Le dessus de la sonde est doté d'une flèche. Sur les sondes à compensation de coque, celle-ci doit toujours être orientée vers la quille afin de fournir le meilleur alignement des éléments et offrir les meilleures performances.
Les câbles des sondes ont été tirés jusqu'à la timonerie en ayant pris soin de les éloigner des autres câbles électriques et en prenant soin de ne pas les endommager. Ce travail a été long et fastidieux car les tunnels étaient obturés au silicone. Cela a rendu le passage des câbles très compliqué. Les deux sondes ont ensuite été reliées au module GSD 26 en connectant les fils au bornier.

Deux grosses anodes séparées ont été ajoutées à l'installation. L'une d'elle est dédiée à la mise à la terre de tous les appareils électroniques afin d'éviter le moindre parasite sur la ligne de sonde. Ceci est primordial afin d'obtenir un signal clair et éviter tout bruit électrique, ce qui joue énormément sur la sensibilité du sondeur.
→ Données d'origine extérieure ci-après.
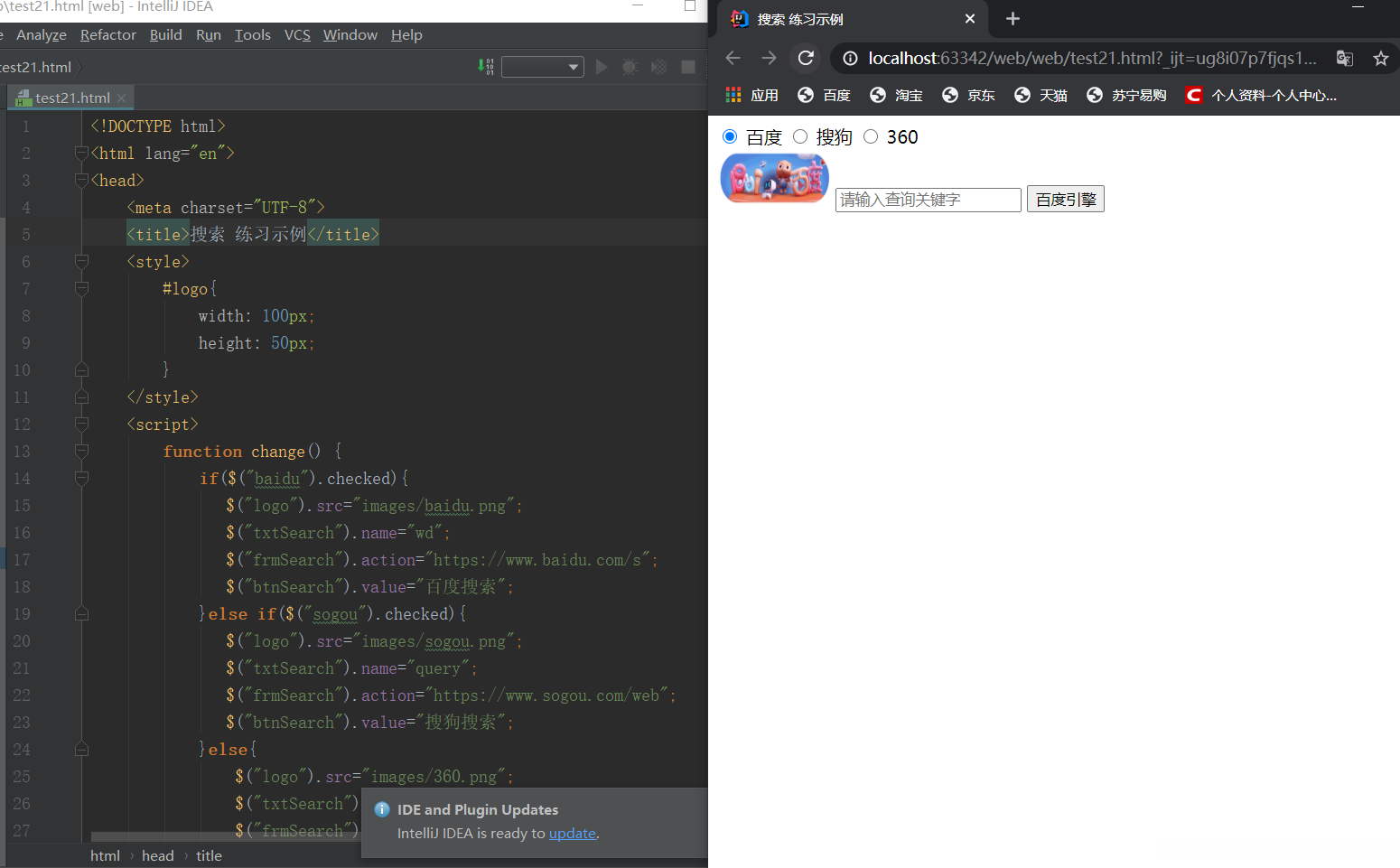1400x868 pixels.
Task: Select the 百度 radio button
Action: coord(730,136)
Sur le tableau électrique, nous avons consacré une alimentation spécifique pour le module sondeur et les sondes, toujours dans le but de minimiser le bruit électrique et d'être sur d'avoir la meilleure installation électrique possible.
Dans l'ensemble, il nous aura fallu deux jours pour démonter les anciennes sondes, reboucher les trous et installer les nouvelles sondes CHIRP. Sur un bateau neuf, ce type d'installation n'aurait pas pris plus de 4 heures.
Malgré quelques contretemps et quelques défis techniques, nous avons quand même trouvé la solution idéale. Cela montre qu'il est toujours possible de procéder au refit d'un bateau quelle que soit sa configuration grâce aux sondes AIRMAR, disponibles sous plusieurs formes.
Le bateau vient d'être remis à l'eau pour effectuer quelques tests. A la mise en marche des moteurs, les écrans sondeur sont restés aussi clairs que de l'eau de roche jusqu'à 25 nœuds – validant une fois de plus le choix du bon emplacement et la qualité de notre installation.
Merci à Barry pour nous avoir laissé percer des trous partout sur son bateau, à Ali pour le travail de découpe et l'époxyde ainsi qu'à David pour le câblage électrique !
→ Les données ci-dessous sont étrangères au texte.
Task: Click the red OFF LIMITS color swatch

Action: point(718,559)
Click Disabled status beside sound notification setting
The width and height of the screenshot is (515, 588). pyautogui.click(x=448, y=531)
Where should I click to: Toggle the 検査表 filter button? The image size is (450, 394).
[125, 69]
Barry a attendu la bonne fenêtre météo plus d'une semaine avant d'appareiller pour la zone de pêche du détroit de Minch. Le bateau était fin prêt pour le voyage. Vous pouvez d'ailleurs apercevoir les tangons Rupp qui ont été ajoutés récemment.
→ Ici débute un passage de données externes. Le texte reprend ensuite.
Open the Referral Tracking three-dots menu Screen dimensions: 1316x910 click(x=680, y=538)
Alors que la météo s'est enfin améliorée et que le vent est tombé, nous avons enfin pu quitter Inverness au Nord de l'Ecosse et mis le cap sur Gairloch côté Atlantique. Ce premier trajet de 10 heures est pour nous l'occasion de passer en revue l'ensemble des appareils électroniques Garmin installés à bord du Keep It Reel et de se familiariser avec le système de navigation et le sondeur.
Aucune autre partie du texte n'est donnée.